L’opera tragica “MORO” in un atto in 11 scene musica di Andrea Mannucci su libretto di Marco Ongaro sarà eseguita il 28 novembre alle ore 21 presso la sala Maffeiana di Verona. L’opera, pubblicata dalla casa editrice Suvini Zerboni di Milano, si ispira alla tragedia del Presidente Aldo Moro e narra gli ultimi giorni della sua agonia.

Il Cast vocale selezionato dal mezzosoprano Paola Fornasari, direttrice dell’Accademia Kairòs di Verona, è composto da Dario Giorgelè baritono nelle vesti di Moro, Carlotta Bellotto soprano è Cassandra, Nadina Calistru soprano nelle vesti del Corifeo, Enrico Frigo tenore è l’Angelo e Piero Facci basso è una voce del popolo. L’Orchestra NEW Made di Milano sarà guidata dallo steso compositore Andrea Mannucci*.

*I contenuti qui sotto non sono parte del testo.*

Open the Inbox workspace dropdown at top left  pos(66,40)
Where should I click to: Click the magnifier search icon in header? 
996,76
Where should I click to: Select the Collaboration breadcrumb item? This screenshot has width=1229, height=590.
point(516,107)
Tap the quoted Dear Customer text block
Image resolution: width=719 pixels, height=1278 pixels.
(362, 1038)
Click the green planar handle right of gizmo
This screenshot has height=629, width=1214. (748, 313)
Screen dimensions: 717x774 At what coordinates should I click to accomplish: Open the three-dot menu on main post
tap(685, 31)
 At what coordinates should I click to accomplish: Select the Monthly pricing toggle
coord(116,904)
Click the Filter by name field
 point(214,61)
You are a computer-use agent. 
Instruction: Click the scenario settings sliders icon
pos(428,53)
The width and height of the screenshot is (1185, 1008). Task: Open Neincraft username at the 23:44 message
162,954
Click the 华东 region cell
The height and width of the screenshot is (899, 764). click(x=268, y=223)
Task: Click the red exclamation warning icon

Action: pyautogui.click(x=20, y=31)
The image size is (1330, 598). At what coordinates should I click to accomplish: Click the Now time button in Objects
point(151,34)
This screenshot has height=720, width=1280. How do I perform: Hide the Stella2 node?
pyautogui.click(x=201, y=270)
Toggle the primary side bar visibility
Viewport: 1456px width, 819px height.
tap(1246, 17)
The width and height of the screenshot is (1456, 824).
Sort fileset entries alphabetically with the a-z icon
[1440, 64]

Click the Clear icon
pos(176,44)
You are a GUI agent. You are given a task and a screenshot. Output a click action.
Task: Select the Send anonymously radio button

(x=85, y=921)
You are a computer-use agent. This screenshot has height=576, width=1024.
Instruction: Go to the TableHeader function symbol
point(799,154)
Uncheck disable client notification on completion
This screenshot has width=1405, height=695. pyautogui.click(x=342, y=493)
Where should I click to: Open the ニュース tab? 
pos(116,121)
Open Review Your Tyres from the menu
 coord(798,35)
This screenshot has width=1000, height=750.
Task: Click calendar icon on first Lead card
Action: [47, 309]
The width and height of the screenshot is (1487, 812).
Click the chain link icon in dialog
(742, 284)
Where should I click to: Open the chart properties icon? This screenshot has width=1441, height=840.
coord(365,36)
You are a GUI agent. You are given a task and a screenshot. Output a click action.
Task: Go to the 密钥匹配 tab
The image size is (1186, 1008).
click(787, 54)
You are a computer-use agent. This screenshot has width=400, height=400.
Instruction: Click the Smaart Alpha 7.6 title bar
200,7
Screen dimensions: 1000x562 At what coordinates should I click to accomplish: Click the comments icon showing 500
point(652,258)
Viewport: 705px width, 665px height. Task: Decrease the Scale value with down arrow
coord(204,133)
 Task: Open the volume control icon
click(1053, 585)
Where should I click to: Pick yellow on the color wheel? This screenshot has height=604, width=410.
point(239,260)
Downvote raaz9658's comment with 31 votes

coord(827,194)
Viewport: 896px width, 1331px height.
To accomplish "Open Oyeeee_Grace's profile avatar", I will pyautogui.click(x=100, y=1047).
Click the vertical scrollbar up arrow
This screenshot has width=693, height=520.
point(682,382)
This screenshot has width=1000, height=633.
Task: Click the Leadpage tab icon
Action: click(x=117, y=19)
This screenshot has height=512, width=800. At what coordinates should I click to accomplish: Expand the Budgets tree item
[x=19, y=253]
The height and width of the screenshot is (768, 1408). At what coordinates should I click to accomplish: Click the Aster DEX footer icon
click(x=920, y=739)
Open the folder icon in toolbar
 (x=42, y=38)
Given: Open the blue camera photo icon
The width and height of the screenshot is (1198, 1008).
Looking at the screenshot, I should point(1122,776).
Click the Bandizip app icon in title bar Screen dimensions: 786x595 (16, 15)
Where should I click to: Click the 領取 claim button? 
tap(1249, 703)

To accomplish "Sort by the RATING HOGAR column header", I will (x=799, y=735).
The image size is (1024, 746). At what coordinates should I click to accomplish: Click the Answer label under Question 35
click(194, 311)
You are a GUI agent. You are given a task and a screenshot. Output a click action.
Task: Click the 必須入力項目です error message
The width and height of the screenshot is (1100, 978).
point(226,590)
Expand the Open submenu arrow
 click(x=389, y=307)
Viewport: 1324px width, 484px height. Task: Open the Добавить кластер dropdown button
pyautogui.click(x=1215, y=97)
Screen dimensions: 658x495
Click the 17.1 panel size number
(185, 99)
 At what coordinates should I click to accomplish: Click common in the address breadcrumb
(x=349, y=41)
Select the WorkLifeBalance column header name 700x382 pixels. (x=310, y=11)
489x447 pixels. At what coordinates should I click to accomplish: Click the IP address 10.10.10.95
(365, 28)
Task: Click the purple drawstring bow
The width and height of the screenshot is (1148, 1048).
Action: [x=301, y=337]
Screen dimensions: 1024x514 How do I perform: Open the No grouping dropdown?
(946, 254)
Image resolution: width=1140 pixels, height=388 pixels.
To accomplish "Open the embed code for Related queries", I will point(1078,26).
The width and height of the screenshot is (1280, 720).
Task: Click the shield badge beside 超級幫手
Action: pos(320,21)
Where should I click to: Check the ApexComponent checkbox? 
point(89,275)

L’opera MORO narra uno degli episodi più emblematici degli ‘Anni di Piombo’: il rapimento (16 marzo) e l’assassinio (9 maggio) di Aldo Moro nel 1978.

Nel corso di tale tragitto, l’immagine dell’uomo politico trasfigura in una dimensione spirituale che trascende non solo gli opposti schieramenti della cosa pubblica, ma anche le diverse concezioni confessionali, raggiungendo al culmine l’universalità che lega Cristo a Socrate e i massimi valori classici a quelli della cristianità. La forma di tragedia classica assunta dal testo teatrale persegue questo spunto unificatore.

L’Angelo e Cassandra, unici personaggi a dialogare con Moro nel suo angusto carcere, rappresentano tale dualità e tale identità sostanziale. La morte non è una questione politica né di confessione, la morte riguarda tutti e tutti ci si trova al suo cospetto, alla fine, con maggiore o minore dignità. Nella tragedia, classica o moderna, non c’è spazio per le polemiche. È qui che la figura di Moro diventa modello simbolico, emblema del passaggio umano dalla prigionia corporale all’infinita libertà dell’essere. Nell’accettazione di tale passaggio, dopo la sofferenza dell’immancabile bilancio di una vita e del distacco dagli affetti, l’Essere, il suo intelletto e la sua spiritualità escono rafforzati ben oltre i vacui destini del mondo materiale.

Una lettera non spedita e l’ultima lettera di Moro compaiono, parafrasate poeticamente, in due diverse scene del testo, che in generale è espressione lirica di una riflessione umana sull’immanenza e la trascendenza cui l’arte da

sempre s’ispira e cui sempre tende. Non una discesa agli inferi, ma un viaggio verso l’alto, che vede nell’Amore, proprio come recita l’ultima missiva del Presidente, l’unico elemento davvero importante.

 

*Mannucci, Pontremoli 1960, ha studiato pianoforte, composizione e direzione d’orchestra presso il conservatorio di Parma, decisiva alla sua impronta musicale è la conoscenza con Aldo Clementi che lo presenta al Festival Pontino 86. Le sue composizioni, che sono state eseguite e radiotrasmesse in Italia e all’estero, “Moro” del 2011, è una delle più famose, composto a trentatré anni di distanza da uno degli episodi più cruenti della storia politica italiana, l’opera tragica in un atto e 11 scene venne eseguita in prima italiana il 12 marzo 2011, nella Cattedrale di Verona.